Five years later, the collective is going strong, expanding and learning along the way (they now go by EMHC in recognition of those who need their services but don’t identify as men). And they’ve garnered more mainstream funds, from all three levels of government, private industry and Edmonton Community Foundation, which recently funded two different projects thanks to endowment funds set up by its generous donors.

The Health Empowerment Through Active Leadership (HEAL) program equips LGBTQ2S+ community members with important health knowledge, as well as research, advocacy and community health promotion skills. Participants then apply these skills through the development and delivery of their own community health projects, often addressing needs that mainstream organizations might overlook. “Somebody with a high school diploma will come away from the program with a practical skill set they can apply in their everyday life, and community,” Biggin says.

The other project digs deeper within the broader LGBTQ2S+ community to better understand the needs, experiences and assets of marginalized groups, and enhance accessibility to services, volunteer opportunities and leadership opportunities. “Two-spirit people, trans and non-binary community members, queer and trans people of colour, people who are deaf — the grant provided us with funds to be more intentional in helping a broader spectrum of community members, and to understand what more inclusive health services look like for them,” Biggin adds.

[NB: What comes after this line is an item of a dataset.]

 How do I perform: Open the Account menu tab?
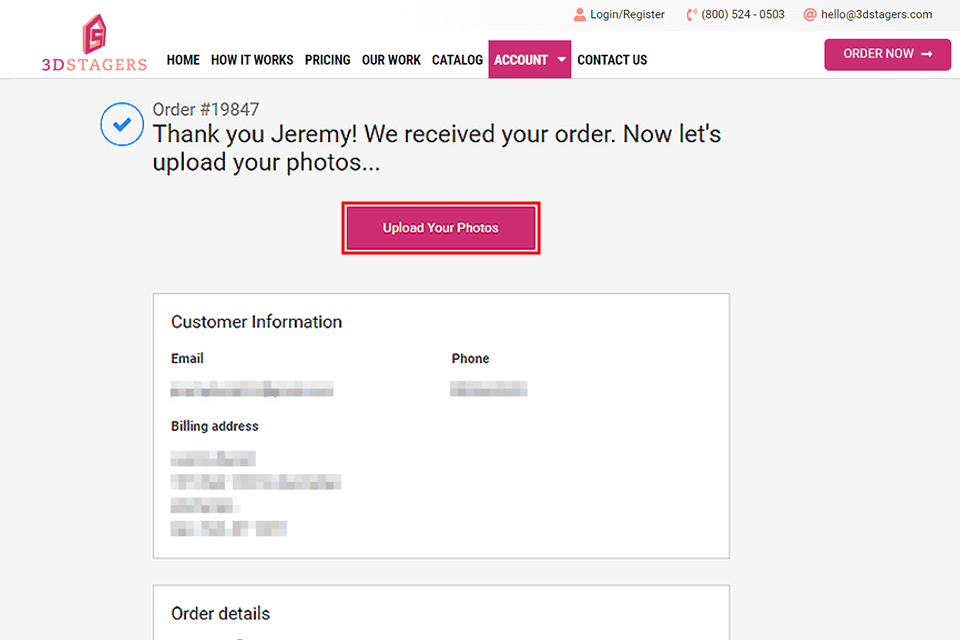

It’s an extension of the EMHC’s origin story — to tailor health needs to specific, marginalized communities-within-the-community — and it gives Biggin an emotionally satisfying exit strategy in the next year or so. “Part of being a leader is knowing when it’s time to make space for others,” Biggin says. “The organization has afforded me, and others who were involved early on, chances to learn and grow. There are issues that need to be dealt with today that I don’t believe I’m the right person to address. There are a lot of talented people within our community who can make a big difference but have not been given the opportunity to do so.”